Lynsey Sharp – a native Hoosier – graduated from Butler University with a double major in History and Anthropology, along with a minor in Spanish. During her undergraduate career, she traveled to Cuba, Guatemala, Mexico, Nicaragua, and Panama on various study abroad programs. Lynsey wrote her undergraduate honors thesis on the Cuban Revolution of 1953-1959, centering on discourses of violence surrounding the Sierra Maestra Campaign. Since graduation, she has worked at HistoryIt – a company that digitizes historical archives – as well as at the Carmel Clay Public Library. Lynsey will be learning K’iche’ as she works towards her MA in Latin American Studies at Vanderbilt, and she hopes to focus her academic explorations on revolutions that have occurred throughout Latin American history.

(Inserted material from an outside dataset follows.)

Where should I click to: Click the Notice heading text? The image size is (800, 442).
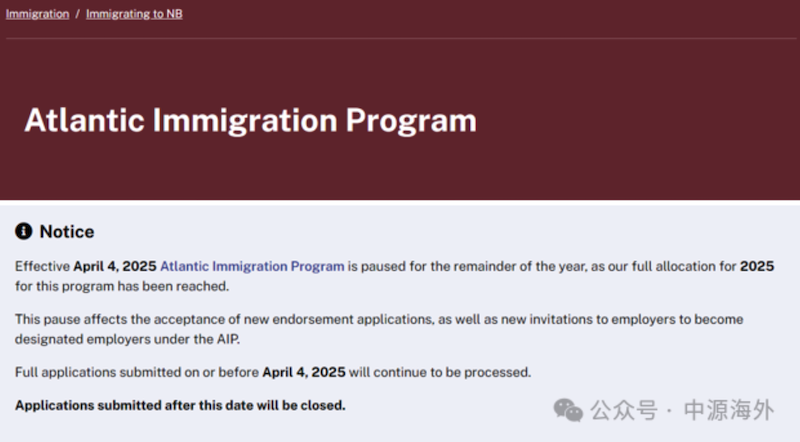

Cory Weaver is a native of Birmingham, AL. He graduated from the University of Alabama in 2013 with a major in Spanish and a minor in International Studies. He spent five months studying at the University of Havana, researching how the U.S. embargo against Cuba affects international diplomacy on the island. During his undergraduate career, he also worked as an ESL tutor and translator for the public school system in Tuscaloosa, AL. After graduation Cory moved to Buenos Aires. During his two years in Argentina, he collaborated with various NGOs, focusing on sustainable development projects in Buenos Aires’ most impoverished neighborhoods. He also worked with an Argentine corporate mobility company, helping clients in a number of major South American cities. At Vanderbilt Cory hopes to study K’iche’ and improve his Portuguese. His research will focus on Latin American history and politics, with an emphasis on the Caribbean and Southern Cone regions.